Le concept d’ « atelier », utilisé autant en histoire de l’art qu’en archéologie, est au cœur de toutes les réflexions ces dernières décennies. Au-delà des considérations sémantiques sur le terme et ses significations, la réflexion porte essentiellement les critères d’identification d’un atelier, à l’image de ce que les épigraphistes de l’ERC Stone-Masters s’attachent à faire pour reconnaitre les ateliers de tailleurs de pierre de l’Antiquité tardive[1]. En archéologie, l’habitude est prise de dresser des grilles typologiques afin de déterminer l’atelier de production et la provenance d’objets dont la réalisation implique l’usage d’une matrice ou d’un moule réutilisable, comme les stucs[2] En histoire de l’art, ce sont presqu’exclusivement les conventions formelles ou spécificités techniques qui priment pour déterminer le rattachement de plusieurs œuvres au travail d’un même atelier ou d’un même maître. Les limites et les avantages du recours au concept d’atelier pour comprendre la production artistique médiévale ont toutefois été soulignées en 2014 dans le numéro de la revue Perspectives consacré à l’atelier et à son usage en histoire de l’art, toutes périodes confondues[3].

En dépit d’une prise en compte des divers arts ou techniques de production, peu de questionnements portent sur la peinture murale. Pourtant, cette technique artistique présente la spécificité d’être nécessairement réalisée sur site, sur le chantier. Elle ne résulte pas d’un travail en atelier comme cela s’entend pour la sculpture, l’enluminure, l’orfèvrerie ou le vitrail. L’atelier ne pouvant être le lieu de fabrication, le terme lorsqu’il est employé renvoie automatiquement à une organisation type du travail sur le chantier, à une équipe organisée et hiérarchisée, indissociable dans l’historiographie de l’emploi du terme « Maître » auquel on attribue tel ou tel ensemble peint d’après des critères presqu’exclusivement formels.

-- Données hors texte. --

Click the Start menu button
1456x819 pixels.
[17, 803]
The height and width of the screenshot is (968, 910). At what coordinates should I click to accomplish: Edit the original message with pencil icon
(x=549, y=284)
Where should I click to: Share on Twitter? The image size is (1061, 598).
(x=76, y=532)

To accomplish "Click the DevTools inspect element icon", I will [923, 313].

L’atelier n’étant pas le lieu physique de réalisation, il peut très facilement se déplacer. Le recours à ce concept a donc une incidence sur la compréhension des circulations du peintre, des formes, des modèles ou des matériaux. Ainsi les similitudes formelles observées entre ensembles peints, parfois lointains, réalisés lors de la période dite romane (XIe-XIIe siècles) ont parfois été expliqués par l’itinérance des peintres ou des ateliers, notamment le long des routes de pèlerinage[4]. Ces circulations mériteraient toutefois d’être reconsidérées à la lumière des concepts de transferts culturels et d’échanges artistiques, sollicités pour éclairer les échanges entre Orient et Occident, mais rarement convoqués entre zones géographiques plus proches. Une meilleure prise en compte de l’organisation socio-économique du travail et des réseaux ecclésiastiques favorisant ces circulations à une échelle locale apporterait également un éclairage certain sur les circonstances et la réalité de ces circulations et ainsi que sur les modalités de transmission des savoirs[5].

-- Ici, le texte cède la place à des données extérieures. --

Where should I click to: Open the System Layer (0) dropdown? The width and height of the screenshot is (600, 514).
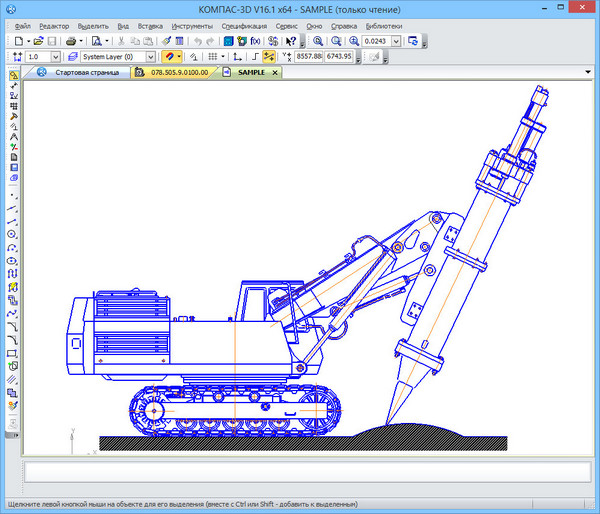[x=150, y=57]
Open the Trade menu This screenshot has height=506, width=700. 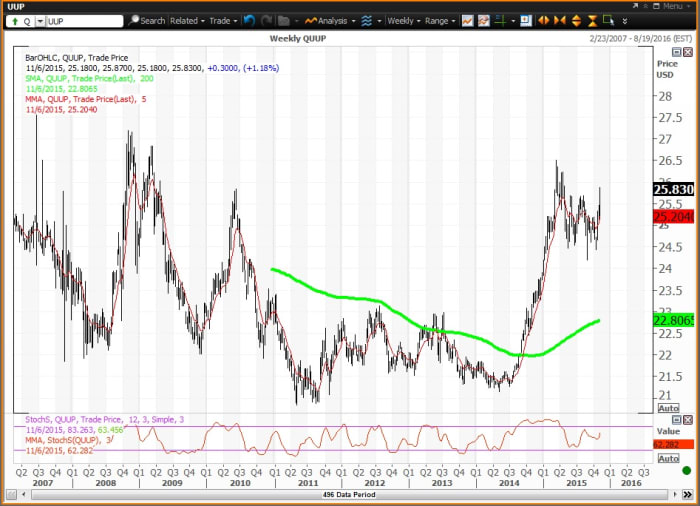click(222, 20)
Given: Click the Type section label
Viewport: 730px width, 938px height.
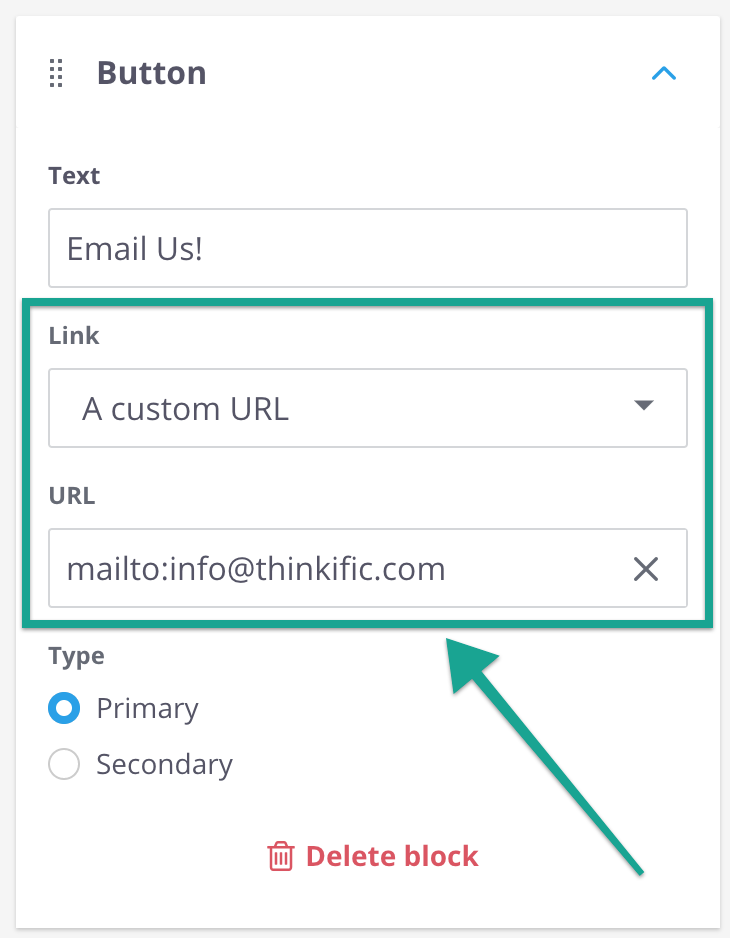Looking at the screenshot, I should [77, 656].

En effet, la peinture monumentale est indissociable d’une commande qui survient dans le cadre du chantier de construction ou de rénovation d’un édifice. L’atelier ne peut donc être la boutique que sous-entendent les termes anglais workshop et italien bottega. Les peintures murales ne sont pas produites en série, à partir de moules ou de matrices dont les motifs sont répétés ou réutilisés d’une commande à l’autre ou à des fins commerciales. Le processus de création médiéval, qui suit la règle de la translatio[6], implique non pas la reproduction d’un modèle faisant autorité mais son actualisation en fonction d’une commande propre. Quant aux conventions formelles adoptées, elles sont communes aux divers arts et relèvent d’un choix esthétique plus que d’une circulation des hommes. En cela le caractère répétitif de certains motifs ou de certaines thématiques, ou la reprise de conventions, interroge et ne peut être un argument d’attribution d’un ensemble peint à un maître supposé, dont on ignore tout. Par ailleurs, la préparation en amont de cette commande est difficile à documenter. À quel point l’ensemble peint est-il conçu sur mesure ? Le commanditaire fait-il son choix dans une gamme de modèles préalablement présentée par le peintre sollicité pour la réalisation d’un ensemble ou peut-il exiger l’imitation ou la citation visuelle d’un autre ensemble peint ? Quelle est la marge de négociation possible et d’adaptation du peintre aux desiderata du commanditaire ? Quelle collaboration est envisageable avec les autres acteurs du chantier (sculpteurs, maîtresverriers etc…) ? 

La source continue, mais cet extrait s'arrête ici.